DIRECTIONS FOR THIS TASK
Can you rewrite the items from the line with "The height and" to the line with "the folder icon", changing "screenshot" to "image" and keeping everything else the same? Give only those lines, and leave out the pictures.

---------- INPUT MATERIAL

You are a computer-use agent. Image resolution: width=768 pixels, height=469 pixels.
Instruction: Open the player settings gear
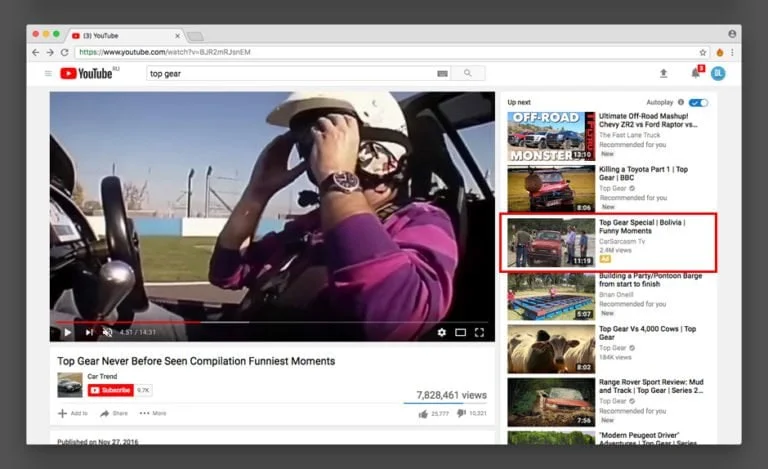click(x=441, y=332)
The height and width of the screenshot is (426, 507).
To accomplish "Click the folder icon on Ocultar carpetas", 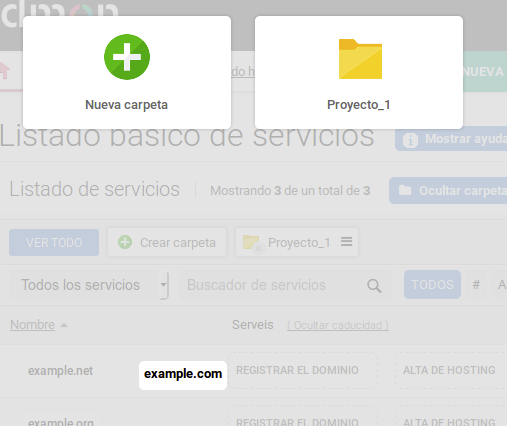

--------------------
---------- INPUT MATERIAL

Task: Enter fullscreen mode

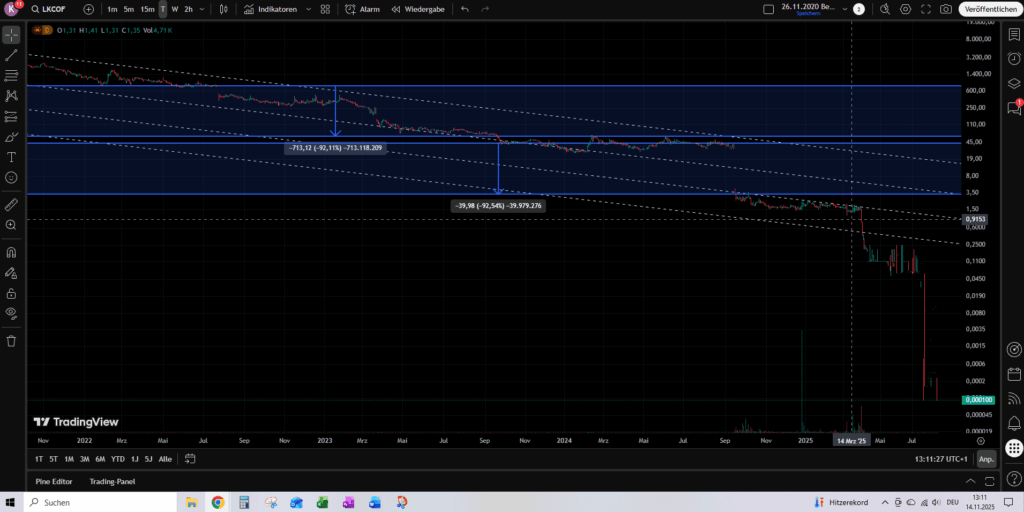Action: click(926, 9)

--------------------
---------- INPUT MATERIAL

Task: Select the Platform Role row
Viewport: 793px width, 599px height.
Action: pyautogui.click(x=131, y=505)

--------------------

THE REPLY
The height and width of the image is (426, 507).
To accomplish "Click the folder icon on Ocultar carpetas", 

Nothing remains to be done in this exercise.